Besondere Hoffnung setzt Tönjes aber auf neu zu entwickelnde Pumpspeicherkraftwerke unter Tage: Aus Speicherseen soll Wasser nicht mehr benutzte Kohleschächte hinabstürzen und dabei Turbinen antreiben. Das Wasser würde wieder hochgepumpt, wenn etwa nachts genügend Windstrom im Energienetz ist. Das ist die Idee, an der Geologen der Universität Duisburg-Essen und der Ruhr-Universität Bochum schon seit über einem Jahr arbeiten.
In bis zu 1.000 Meter Tiefe würde das Wasser mit hoher Energie auf die Turbinenblätter treffen - und so auch dann Strom erzeugen, wenn kein Wind weht oder die Sonne nicht scheint. Theoretisch wären Leistungen von rund 600 Megawatt denkbar - das entspräche dem Potenzial eines mittleren Kohlekraftwerks. Doch die Forscher stehen erst am Anfang ihrer Untersuchungen.
"Noch sind viele Fragen offen", räumt Eugen Perau, Geotechniker der Uni Duisburg-Essen, ein. "Trotzdem wollen wir so schnell wie möglich einen Prototypen entwickeln." Möglicher Standort könnte die noch fördernde Zeche Prosper in Bottrop sein, bestätigt der RAG-Fachmann für erneuerbare Energien, Walter Eilert - schließlich sind die Schächte und Sicherheitseinrichtungen eines laufenden Bergwerks noch intakt. Schon 2014 könnte ein erster Prototyp laufen, hofft er.

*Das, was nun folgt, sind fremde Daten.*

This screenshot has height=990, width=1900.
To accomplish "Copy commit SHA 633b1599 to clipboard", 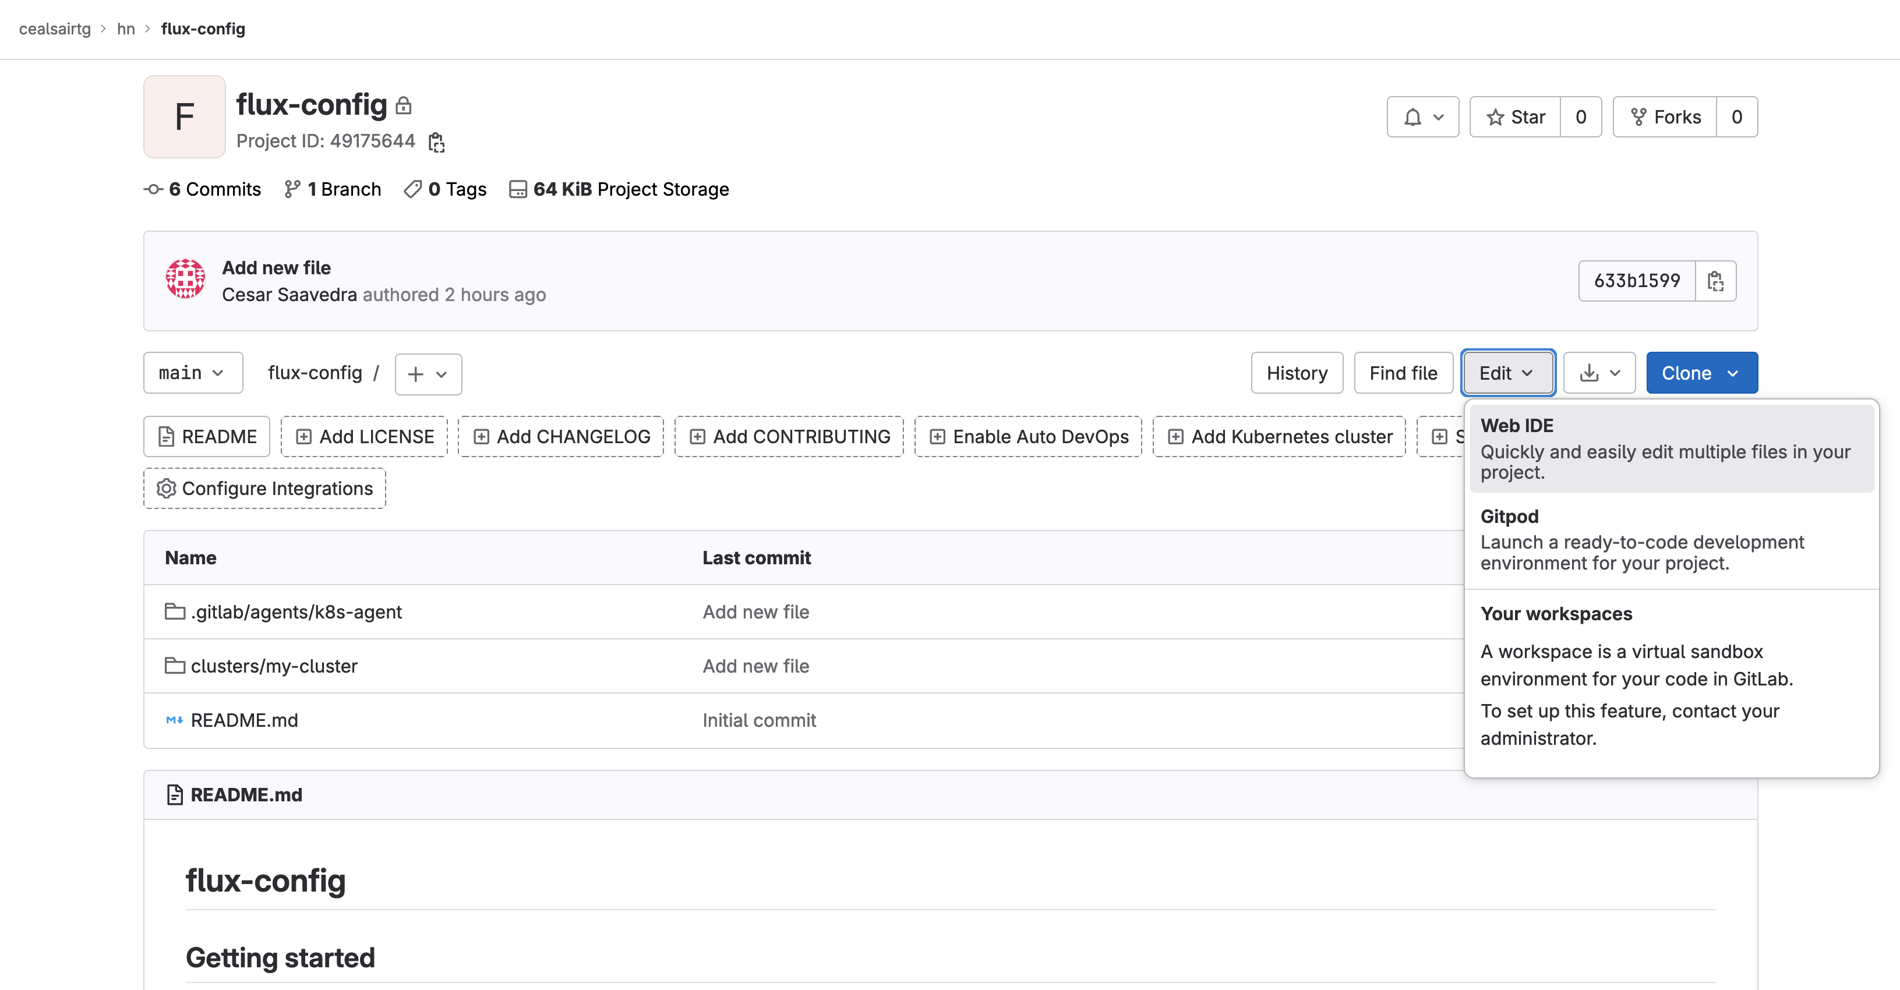I will 1715,281.
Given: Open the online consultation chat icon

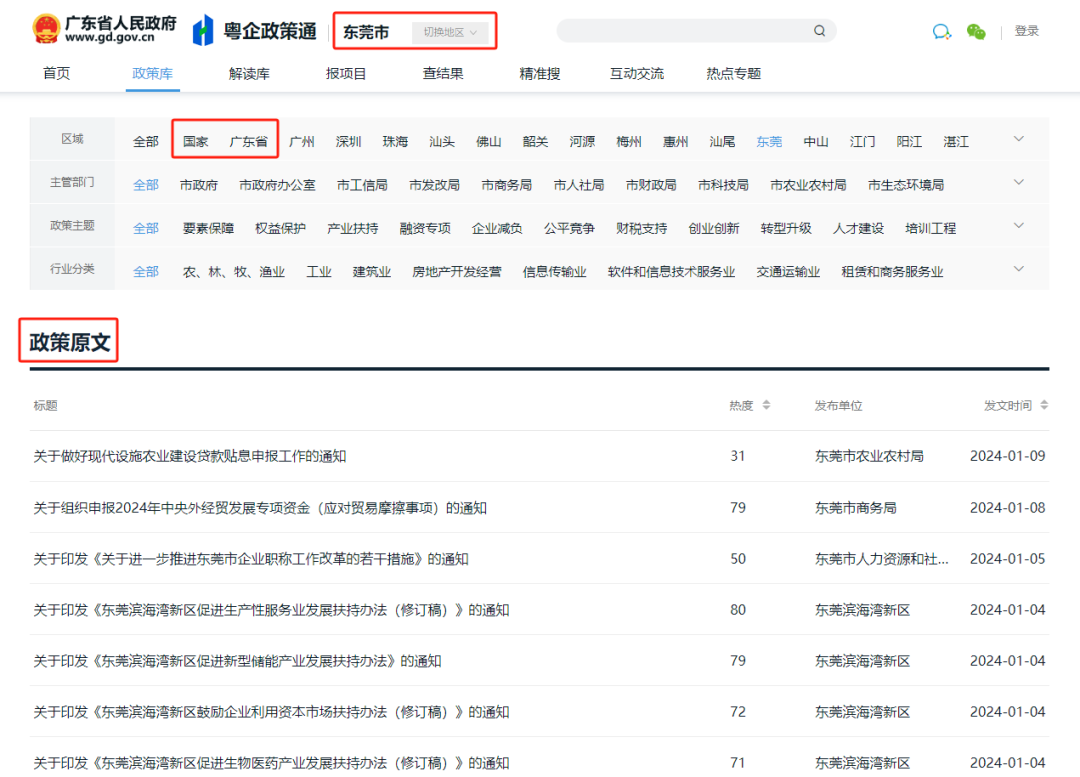Looking at the screenshot, I should (940, 31).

Subventionen von Bund und Land laufen aus
Denn für Eilerts Chef Tönjes wird die Energiewende zur letzten Chance, sein Traditionsunternehmen über das Jahr 2018 hinaus retten zu können: Dann laufen die milliardenschweren Steinkohlesubventionen aus, mit denen der Bund und das Land Nordrhein-Westfalen die defizitäre deutsche Steinkohleförderung seit Jahrzehnten vor der sofortigen Pleite bewahren. Allein in diesem Jahr waren Zahlungen von 1,9 Milliarden Euro vorgesehen. Wegen der hohen Weltmarktpreise werde die RAG in diesem Jahr aber 500 Millionen Euro weniger benötigen, sagte Tönjes in Essen.

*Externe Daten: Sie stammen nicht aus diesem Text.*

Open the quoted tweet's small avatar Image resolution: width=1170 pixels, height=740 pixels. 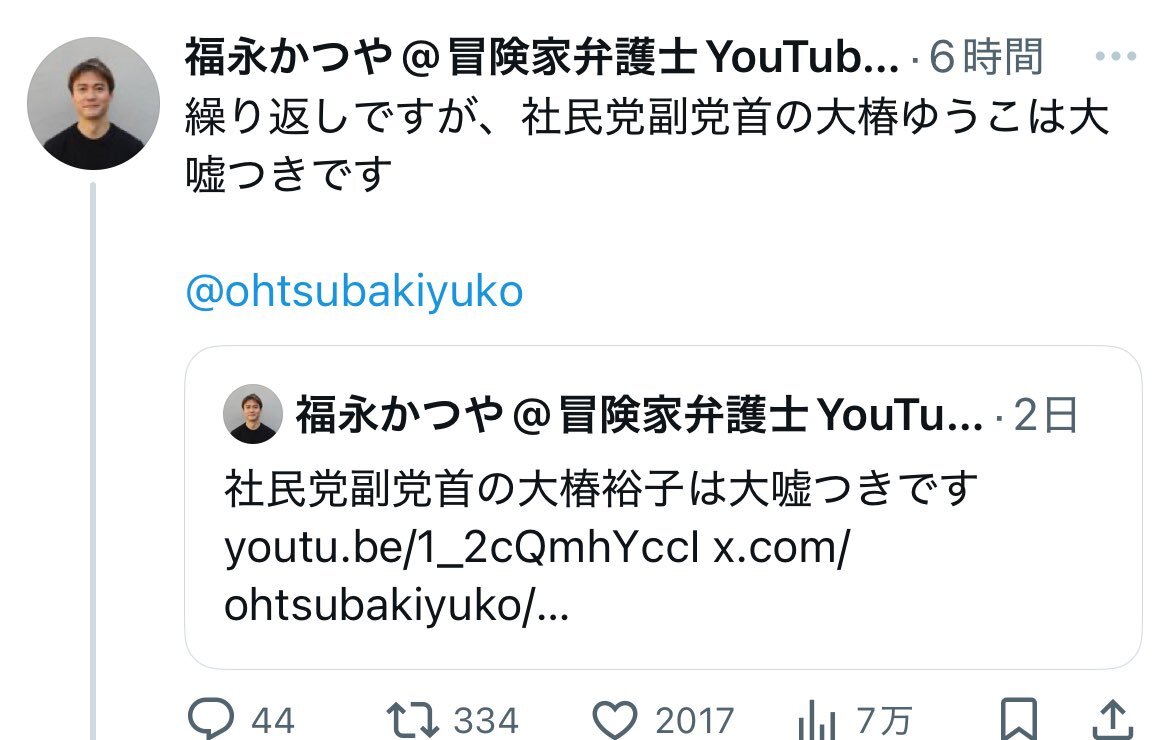[x=253, y=414]
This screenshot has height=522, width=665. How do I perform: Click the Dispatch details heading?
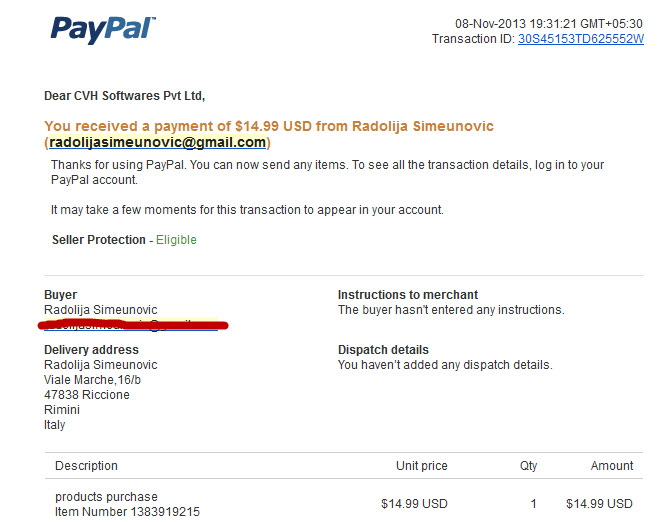tap(383, 350)
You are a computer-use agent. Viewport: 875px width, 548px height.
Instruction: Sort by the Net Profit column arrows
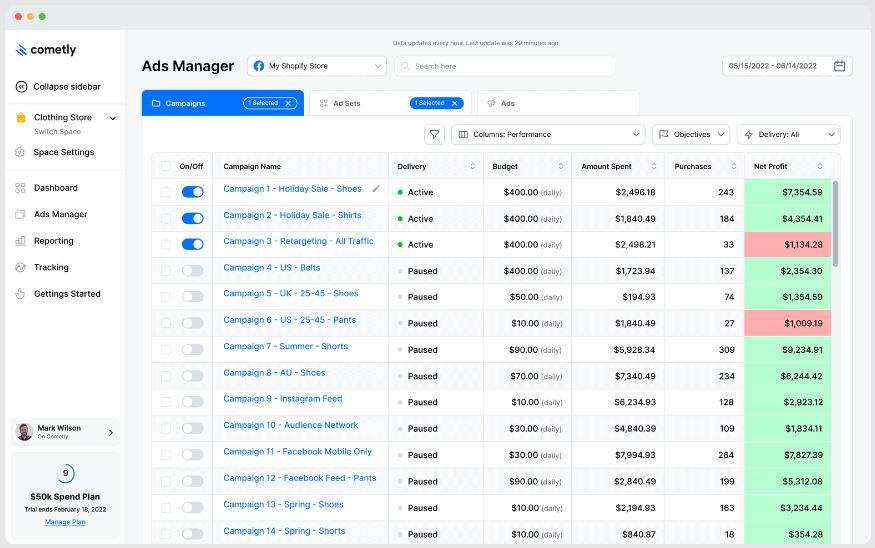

Für das Pumpprojekt ist aber noch Grundlagenforschung nötig. Noch ist unklar, ob die Pumpspeicher-Turbinen in den alten Schächten überhaupt installiert werden können - oder ob bei Betrieb die hohen Kräfte zu immer neuen Bergschäden und Kratern im Ruhrgebiet führen können. Denn nach Jahrhunderten des Bergbaus ist der Untergrund des Reviers durchlöchert wie ein Schweizer Käse.